▸ Assigned task: Without the pictures, give every record again exactly.

▸ Dataset entries:
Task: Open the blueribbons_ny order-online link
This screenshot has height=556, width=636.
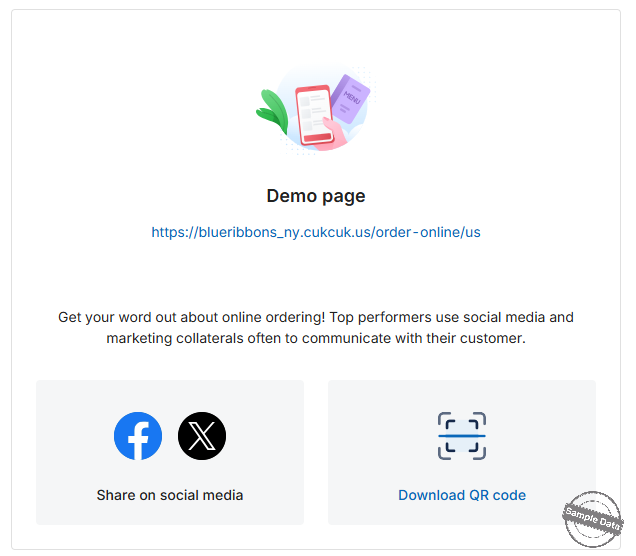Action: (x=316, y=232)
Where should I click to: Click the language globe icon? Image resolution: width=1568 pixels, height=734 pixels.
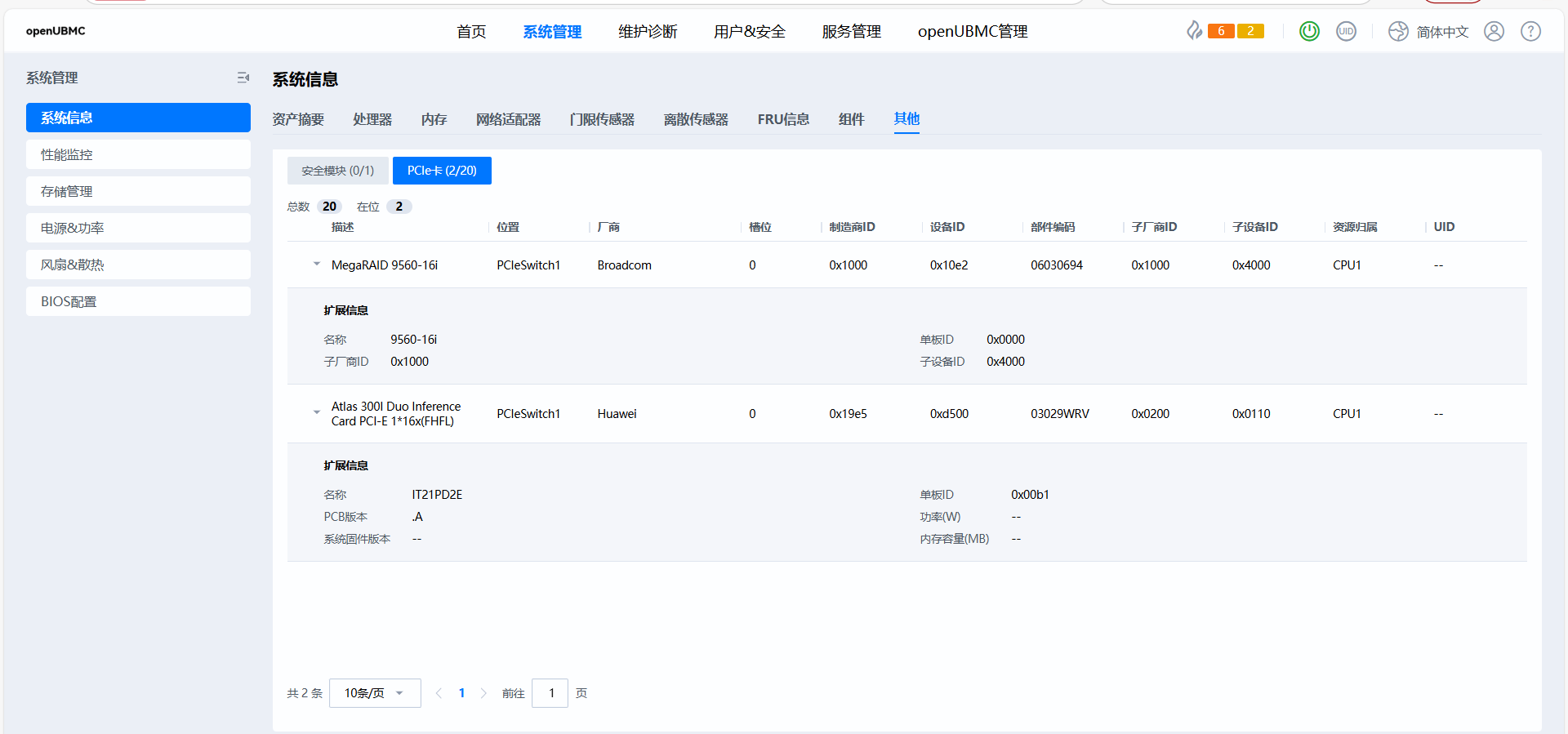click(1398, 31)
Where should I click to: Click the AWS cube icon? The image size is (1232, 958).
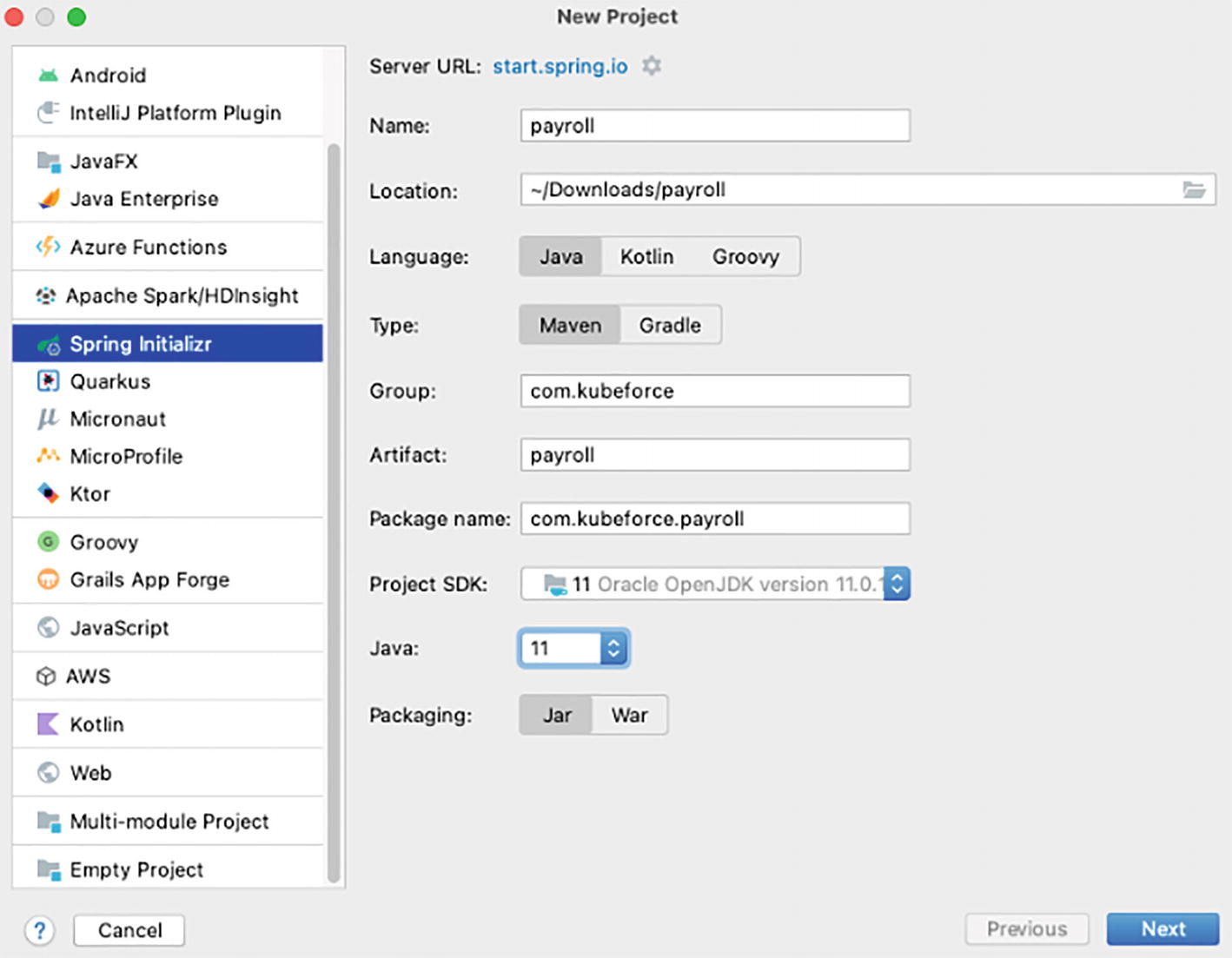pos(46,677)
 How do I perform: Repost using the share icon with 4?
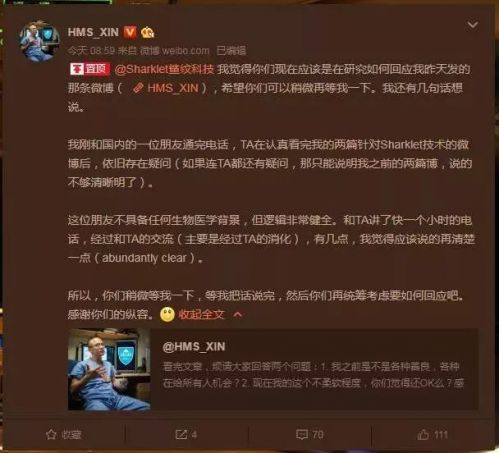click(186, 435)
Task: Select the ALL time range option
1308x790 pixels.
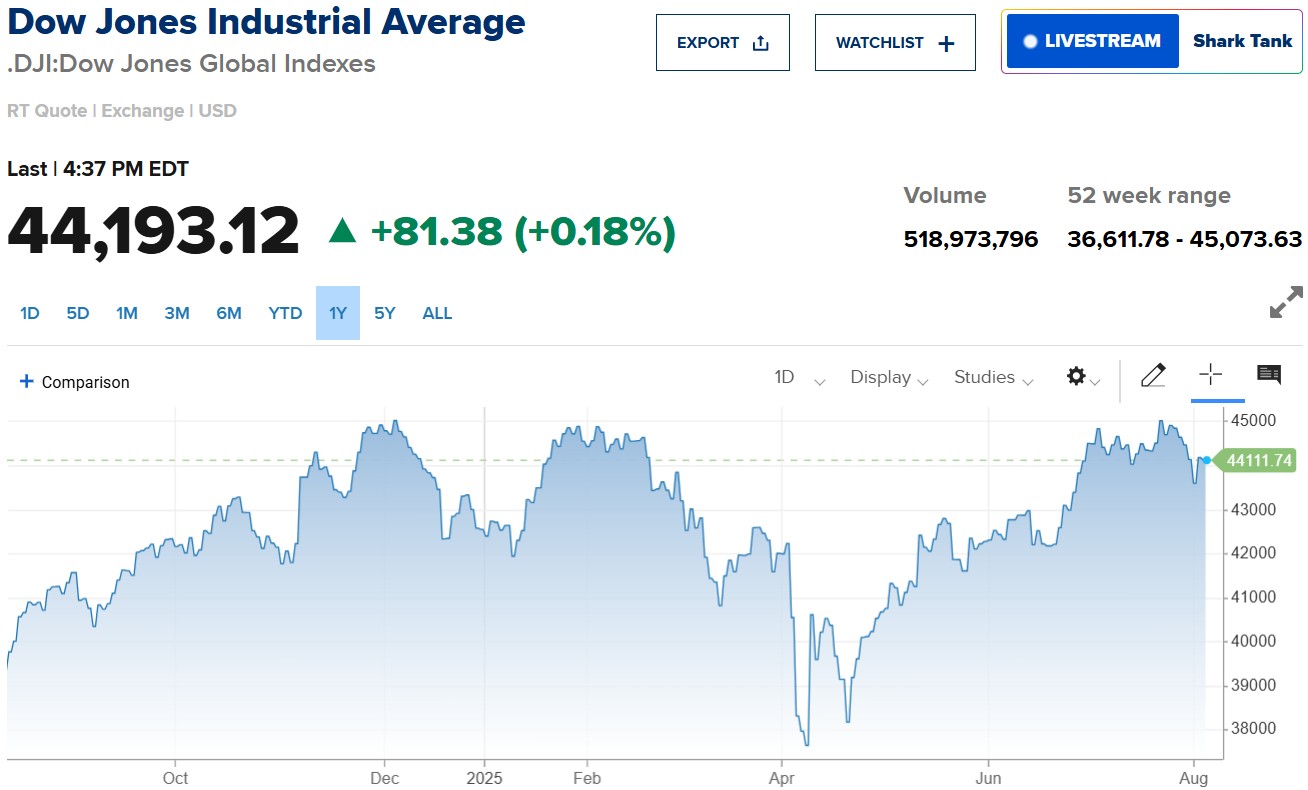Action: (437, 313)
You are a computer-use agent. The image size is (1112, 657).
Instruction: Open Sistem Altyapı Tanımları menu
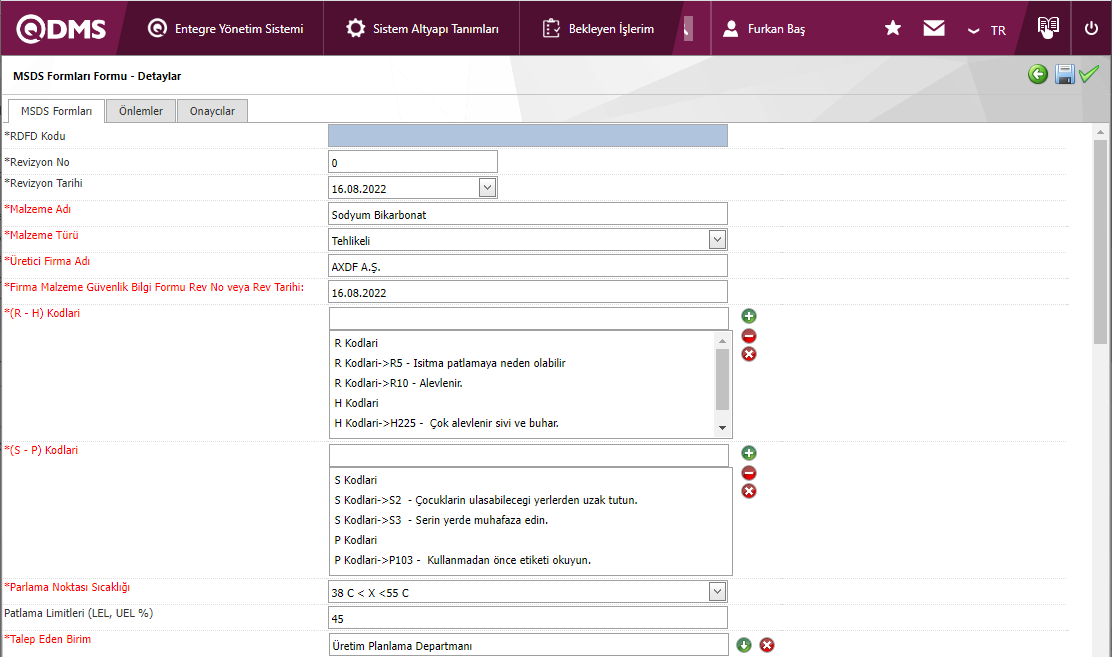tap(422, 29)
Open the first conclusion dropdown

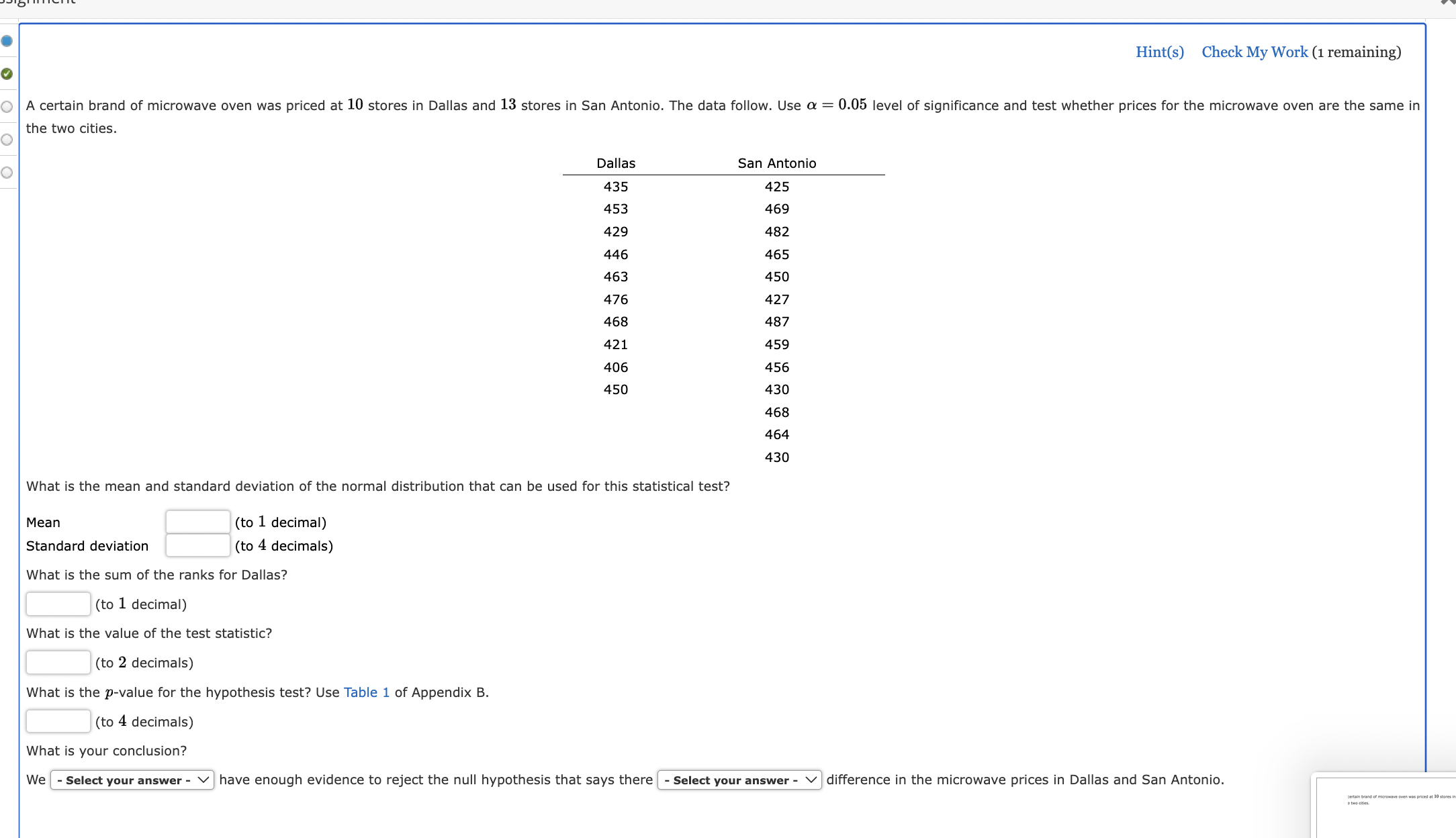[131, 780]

▸ Result:
Task: Open the blueribbons_ny order-online link
This screenshot has height=556, width=636.
Action: (x=316, y=232)
Where should I click to: Click the language globe icon? Image resolution: width=1568 pixels, height=734 pixels.
click(1398, 31)
Where should I click to: Click the AWS cube icon? The image size is (1232, 958).
pos(46,677)
 How do I perform: Repost using the share icon with 4?
click(186, 435)
Task: Select the ALL time range option
1308x790 pixels.
Action: (437, 313)
You are a computer-use agent. The image size is (1112, 657).
Instruction: Open Sistem Altyapı Tanımları menu
tap(422, 29)
Open the first conclusion dropdown

[131, 780]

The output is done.